Bottoms

This heightened and surreal high school comedy won’t be to everyone’s taste, but if you can get onboard with its daft and satirical tone, it’s an absolute delight.

Premise:  A series of misunderstandings lead unpopular high school best friends PJ (Rachel Sennott) and Josie (Ayo Edebiri) to set up a feminist self-defence club as a front for getting closer to the subjects of their lesbian crushes, Isabel (Havana Rose Liu) and Brittany (Kaia Gerber).  But soon the girls’ violent fight club attracts the ire of the football jocks, led by Jeff (Nicholas Galitzine) and Tim (Miles Fowler).

Review:

Broadly speaking, comedies normally fall into one of two categories – there are those that are set within a fictionalised-but-grounded version of reality (such as, to use a couple of classic high school comedies as an example, Clueless and 10 Things I Hate About You), and then there are those that are set in a heightened reality where surreal and fantastical events are accepted without anyone really batting an eyelid – such as the classic newscaster battle royale in Anchorman: The Legend of Ron Burgundy.  Although I don’t want to give anything too specific away, Bottoms is definitely in the second category, featuring surreal touches like an entire town (unhealthily) obsessed with a local high school football game, and high school jocks who wear their full American football pads 24/7 as their entire identity.

It's against this heightened backdrop that Bottoms takes place, focused on a pair of self-proclaimed ‘ugly, untalented gays’, PJ and Josie.  The film is at pains to remind us that the best friends are not social outcasts because of their sexuality, but because of their awkwardness and weirdness, which makes the characters instantly relatable to anyone who’s felt like an outsider, as well as ensuring that the characters’ sexual orientation is part of their personality rather than the central subject of the movie.  Rachel Sennott (who co-wrote the film, alongside director Emma Seligman) has the showier of the two roles, with PJ being the driving force behind the duo’s scheme, and Rachel Sennott delivers her character’s spiky, sarcastic dialogue with relish.  Meanwhile, rising star Ayo Edebiri, fresh from her recent Emmy win for The Bear (as well as her incredible voice performance in Teenage Mutant Ninja Turtles: Mutant Mayhem), is great as the more sympathetic and cautious Josie, and the pair share a believable chemistry as childhood friends.

…some great portrayals of female friendships…

While Bottoms is not especially trying to be a film with a ‘message’, it does provide some great portrayals of female friendships, both between the two leads, and with the other girls who join the ‘fight club’, including Ruby Cruz’s Hazel, a social outcast with a difficult homelife, Havana Rose Liu’s Isabel, the cheerleader dating the school quarterback, and Kaia (daughter of supermodel Cindy Crawford) Gerber’s Brittany, who initially seems to have no identity of her own other than being Isabel’s best friend.  Although ‘female empowerment’ is initially used as a cynical ruse by PJ and Josie to set up the club, it eventually becomes something of a self-fulfilling prophesy.
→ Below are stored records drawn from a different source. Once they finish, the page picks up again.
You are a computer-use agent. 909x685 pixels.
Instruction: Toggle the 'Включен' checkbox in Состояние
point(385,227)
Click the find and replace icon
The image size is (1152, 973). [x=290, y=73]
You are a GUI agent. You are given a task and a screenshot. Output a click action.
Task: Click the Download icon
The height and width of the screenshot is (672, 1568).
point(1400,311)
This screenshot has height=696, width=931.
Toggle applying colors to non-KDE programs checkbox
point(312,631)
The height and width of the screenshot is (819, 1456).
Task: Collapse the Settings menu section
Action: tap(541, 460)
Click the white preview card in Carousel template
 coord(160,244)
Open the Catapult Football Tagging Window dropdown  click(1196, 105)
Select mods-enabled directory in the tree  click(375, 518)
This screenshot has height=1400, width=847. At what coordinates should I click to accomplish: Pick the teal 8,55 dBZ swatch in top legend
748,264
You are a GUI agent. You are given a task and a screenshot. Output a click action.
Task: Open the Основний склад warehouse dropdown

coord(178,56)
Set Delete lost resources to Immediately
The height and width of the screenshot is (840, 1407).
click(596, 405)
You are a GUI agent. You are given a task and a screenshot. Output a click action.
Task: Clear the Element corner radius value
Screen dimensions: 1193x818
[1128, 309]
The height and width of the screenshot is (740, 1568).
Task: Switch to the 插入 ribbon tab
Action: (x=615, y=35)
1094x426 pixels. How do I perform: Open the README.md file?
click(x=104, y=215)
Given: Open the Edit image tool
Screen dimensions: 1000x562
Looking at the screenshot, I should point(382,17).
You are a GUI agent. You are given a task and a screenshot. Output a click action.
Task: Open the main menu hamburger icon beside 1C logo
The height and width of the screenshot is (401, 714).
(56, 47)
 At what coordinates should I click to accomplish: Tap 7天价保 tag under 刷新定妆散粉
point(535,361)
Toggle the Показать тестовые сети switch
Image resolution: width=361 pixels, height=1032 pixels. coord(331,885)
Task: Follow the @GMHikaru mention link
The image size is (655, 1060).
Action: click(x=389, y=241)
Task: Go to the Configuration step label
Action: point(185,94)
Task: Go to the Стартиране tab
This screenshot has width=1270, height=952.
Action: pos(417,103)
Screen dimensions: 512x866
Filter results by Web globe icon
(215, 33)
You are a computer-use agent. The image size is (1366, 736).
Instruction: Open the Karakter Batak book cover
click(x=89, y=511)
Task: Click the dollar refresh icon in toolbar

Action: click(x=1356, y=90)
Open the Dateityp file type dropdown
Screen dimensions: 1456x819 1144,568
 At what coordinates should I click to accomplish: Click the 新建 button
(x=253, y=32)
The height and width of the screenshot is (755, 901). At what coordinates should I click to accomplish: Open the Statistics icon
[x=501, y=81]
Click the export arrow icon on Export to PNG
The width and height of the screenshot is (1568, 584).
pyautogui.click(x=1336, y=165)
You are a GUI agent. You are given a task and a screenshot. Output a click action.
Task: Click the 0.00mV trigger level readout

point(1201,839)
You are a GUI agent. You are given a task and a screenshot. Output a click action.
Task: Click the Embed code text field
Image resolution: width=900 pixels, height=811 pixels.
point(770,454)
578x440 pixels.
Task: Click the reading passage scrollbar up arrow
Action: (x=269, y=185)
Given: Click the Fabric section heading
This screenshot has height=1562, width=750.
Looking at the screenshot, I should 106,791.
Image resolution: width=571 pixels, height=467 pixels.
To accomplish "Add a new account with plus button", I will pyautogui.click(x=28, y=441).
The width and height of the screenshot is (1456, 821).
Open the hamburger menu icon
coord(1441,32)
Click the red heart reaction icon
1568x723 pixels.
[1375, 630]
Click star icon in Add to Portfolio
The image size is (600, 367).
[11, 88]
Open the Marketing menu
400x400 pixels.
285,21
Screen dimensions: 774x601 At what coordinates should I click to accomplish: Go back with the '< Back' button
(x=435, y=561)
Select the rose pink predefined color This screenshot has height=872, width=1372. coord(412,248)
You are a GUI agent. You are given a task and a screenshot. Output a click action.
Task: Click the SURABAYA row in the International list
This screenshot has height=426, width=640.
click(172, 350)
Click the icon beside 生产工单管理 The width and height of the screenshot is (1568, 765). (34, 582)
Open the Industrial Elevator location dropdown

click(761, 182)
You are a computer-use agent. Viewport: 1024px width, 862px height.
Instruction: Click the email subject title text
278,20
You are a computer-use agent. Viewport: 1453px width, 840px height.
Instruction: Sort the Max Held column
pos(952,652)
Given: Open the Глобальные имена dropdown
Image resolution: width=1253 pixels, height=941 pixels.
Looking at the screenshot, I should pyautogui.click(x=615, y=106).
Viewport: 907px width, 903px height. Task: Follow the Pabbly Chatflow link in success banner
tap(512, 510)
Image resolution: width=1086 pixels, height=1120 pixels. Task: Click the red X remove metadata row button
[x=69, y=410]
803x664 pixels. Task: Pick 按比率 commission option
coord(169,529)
Outside of the fight club, there are also some great comedic performances from the likes of Nicholas Galitzine as the vain and dim-witted high school quarterback, Miles Fowler as his dutiful and unfailingly loyal second-in-command, and even NFL legend Marshawn Lynch appears as a hilariously disinterested history teacher who’s going through a messy divorce.

…loose, weird & wacky…

This is only Emma Seligman’s second movie as a director, and it couldn’t be more different in tone or style from her debut movie, Shiva Baby.  Whereas that was a grounded and tense relationship comedy that generated an anxiety-inducing sense of claustrophobia, Bottoms is loose, weird and wacky, successfully striking an engaging balance between the silly heightened comedy, the surprisingly bloody violence, and the more satirical elements.  The plot itself is less important than everything else that makes Bottoms so much fun, and although some of the story beats are fairly standard tropes for high school movies, the third act went in some unexpected directions.

This is an R-rated comedy – for both its language and its violence – so it’s clearly aiming for a different audience than, say, Clueless and 10 Things I Hate About You, but it nevertheless deserves its place among the best high school comedies of the last few decades.  Despite having only received a limited theatrical release, Bottoms still managed to make its budget back as well as earn critical attention and award nominations, and hopefully it’ll be destined to find an even bigger audience now it’s available on home entertainment.

…its surreal, heightened comedic tone was a breath of fresh air…

I had a blast with Bottoms – like with all comedies, it may not be to everyone’s taste, but its silly sense of fun is difficult to resist, and its surreal, heightened comedic tone was a breath of fresh air.  All that, and it even has a blooper reel playing over the end credits.